Directions — Rewrite the entries with every "Where should I click to" replaced by "Where do I click to", leaving all other text unchanged.

Given records —
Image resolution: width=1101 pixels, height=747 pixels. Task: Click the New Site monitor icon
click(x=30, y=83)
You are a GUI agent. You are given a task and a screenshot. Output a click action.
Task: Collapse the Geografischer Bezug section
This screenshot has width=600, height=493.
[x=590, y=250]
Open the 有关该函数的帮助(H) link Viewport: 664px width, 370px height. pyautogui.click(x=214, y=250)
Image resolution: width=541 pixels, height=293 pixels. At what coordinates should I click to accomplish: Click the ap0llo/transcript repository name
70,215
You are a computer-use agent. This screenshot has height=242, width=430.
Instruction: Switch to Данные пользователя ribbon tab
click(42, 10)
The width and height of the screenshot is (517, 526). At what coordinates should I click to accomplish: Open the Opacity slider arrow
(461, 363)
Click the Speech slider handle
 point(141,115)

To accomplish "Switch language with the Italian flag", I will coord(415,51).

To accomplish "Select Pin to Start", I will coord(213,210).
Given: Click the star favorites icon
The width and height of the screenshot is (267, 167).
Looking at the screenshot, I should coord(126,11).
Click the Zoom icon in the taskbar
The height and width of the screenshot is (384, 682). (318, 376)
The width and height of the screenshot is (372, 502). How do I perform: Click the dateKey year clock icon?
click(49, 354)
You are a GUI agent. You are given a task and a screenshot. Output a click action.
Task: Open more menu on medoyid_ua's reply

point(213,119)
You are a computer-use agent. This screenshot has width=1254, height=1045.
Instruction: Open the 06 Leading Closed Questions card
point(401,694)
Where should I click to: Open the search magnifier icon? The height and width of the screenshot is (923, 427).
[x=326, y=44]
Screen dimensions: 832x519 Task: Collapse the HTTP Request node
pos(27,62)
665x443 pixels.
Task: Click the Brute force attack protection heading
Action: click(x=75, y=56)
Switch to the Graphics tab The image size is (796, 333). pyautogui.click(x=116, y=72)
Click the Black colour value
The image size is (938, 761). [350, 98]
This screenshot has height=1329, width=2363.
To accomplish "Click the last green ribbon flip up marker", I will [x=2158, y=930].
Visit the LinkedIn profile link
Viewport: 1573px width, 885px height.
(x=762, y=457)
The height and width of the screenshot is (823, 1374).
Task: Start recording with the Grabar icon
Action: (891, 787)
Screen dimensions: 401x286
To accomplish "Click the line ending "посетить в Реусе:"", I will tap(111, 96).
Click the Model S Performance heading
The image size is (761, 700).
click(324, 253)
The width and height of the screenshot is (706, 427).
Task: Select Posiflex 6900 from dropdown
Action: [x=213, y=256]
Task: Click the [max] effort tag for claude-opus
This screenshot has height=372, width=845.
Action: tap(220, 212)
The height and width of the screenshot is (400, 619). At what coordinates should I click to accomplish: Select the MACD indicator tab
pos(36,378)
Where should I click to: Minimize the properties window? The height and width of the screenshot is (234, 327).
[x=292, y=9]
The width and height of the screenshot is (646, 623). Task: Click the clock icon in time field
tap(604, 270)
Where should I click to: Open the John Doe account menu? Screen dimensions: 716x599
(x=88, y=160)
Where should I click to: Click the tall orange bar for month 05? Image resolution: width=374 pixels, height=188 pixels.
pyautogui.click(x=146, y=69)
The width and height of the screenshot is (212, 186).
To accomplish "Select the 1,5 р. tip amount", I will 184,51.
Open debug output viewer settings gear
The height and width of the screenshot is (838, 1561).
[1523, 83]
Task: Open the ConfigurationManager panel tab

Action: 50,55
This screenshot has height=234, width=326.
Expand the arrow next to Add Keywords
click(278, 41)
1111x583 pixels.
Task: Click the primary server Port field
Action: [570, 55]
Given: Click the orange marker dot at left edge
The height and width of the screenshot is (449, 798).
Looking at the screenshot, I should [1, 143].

Written response —
Image resolution: width=1101 pixels, height=747 pixels. Task: Click the New Site monitor icon
click(x=30, y=83)
You are a GUI agent. You are given a task and a screenshot. Output a click action.
Task: Collapse the Geografischer Bezug section
This screenshot has width=600, height=493.
[x=590, y=250]
Open the 有关该函数的帮助(H) link Viewport: 664px width, 370px height. pyautogui.click(x=214, y=250)
Image resolution: width=541 pixels, height=293 pixels. At what coordinates should I click to accomplish: Click the ap0llo/transcript repository name
70,215
You are a computer-use agent. This screenshot has height=242, width=430.
Instruction: Switch to Данные пользователя ribbon tab
click(42, 10)
The width and height of the screenshot is (517, 526). At what coordinates should I click to accomplish: Open the Opacity slider arrow
(461, 363)
Click the Speech slider handle
 point(141,115)

To accomplish "Switch language with the Italian flag", I will coord(415,51).

To accomplish "Select Pin to Start", I will coord(213,210).
Given: Click the star favorites icon
The width and height of the screenshot is (267, 167).
Looking at the screenshot, I should coord(126,11).
Click the Zoom icon in the taskbar
The height and width of the screenshot is (384, 682). (318, 376)
The width and height of the screenshot is (372, 502). How do I perform: Click the dateKey year clock icon?
click(49, 354)
You are a GUI agent. You are given a task and a screenshot. Output a click action.
Task: Open more menu on medoyid_ua's reply

point(213,119)
You are a computer-use agent. This screenshot has width=1254, height=1045.
Instruction: Open the 06 Leading Closed Questions card
point(401,694)
Where do I click to: Open the search magnifier icon? The height and width of the screenshot is (923, 427).
[x=326, y=44]
Screen dimensions: 832x519 Task: Collapse the HTTP Request node
pos(27,62)
665x443 pixels.
Task: Click the Brute force attack protection heading
Action: click(x=75, y=56)
Switch to the Graphics tab The image size is (796, 333). pyautogui.click(x=116, y=72)
Click the Black colour value
The image size is (938, 761). [350, 98]
This screenshot has height=1329, width=2363.
To accomplish "Click the last green ribbon flip up marker", I will [x=2158, y=930].
Visit the LinkedIn profile link
Viewport: 1573px width, 885px height.
(x=762, y=457)
The height and width of the screenshot is (823, 1374).
Task: Start recording with the Grabar icon
Action: (891, 787)
Screen dimensions: 401x286
To accomplish "Click the line ending "посетить в Реусе:"", I will tap(111, 96).
Click the Model S Performance heading
The image size is (761, 700).
click(324, 253)
The width and height of the screenshot is (706, 427).
Task: Select Posiflex 6900 from dropdown
Action: [x=213, y=256]
Task: Click the [max] effort tag for claude-opus
This screenshot has height=372, width=845.
Action: tap(220, 212)
The height and width of the screenshot is (400, 619). At what coordinates should I click to accomplish: Select the MACD indicator tab
pos(36,378)
Where do I click to: Minimize the properties window? The height and width of the screenshot is (234, 327).
[x=292, y=9]
The width and height of the screenshot is (646, 623). Task: Click the clock icon in time field
tap(604, 270)
Where do I click to: Open the John Doe account menu? Screen dimensions: 716x599
(x=88, y=160)
Where do I click to: Click the tall orange bar for month 05? Image resolution: width=374 pixels, height=188 pixels.
pyautogui.click(x=146, y=69)
The width and height of the screenshot is (212, 186).
To accomplish "Select the 1,5 р. tip amount", I will 184,51.
Open debug output viewer settings gear
The height and width of the screenshot is (838, 1561).
[1523, 83]
Task: Open the ConfigurationManager panel tab

Action: 50,55
This screenshot has height=234, width=326.
Expand the arrow next to Add Keywords
click(278, 41)
1111x583 pixels.
Task: Click the primary server Port field
Action: [570, 55]
Given: Click the orange marker dot at left edge
The height and width of the screenshot is (449, 798).
Looking at the screenshot, I should [1, 143].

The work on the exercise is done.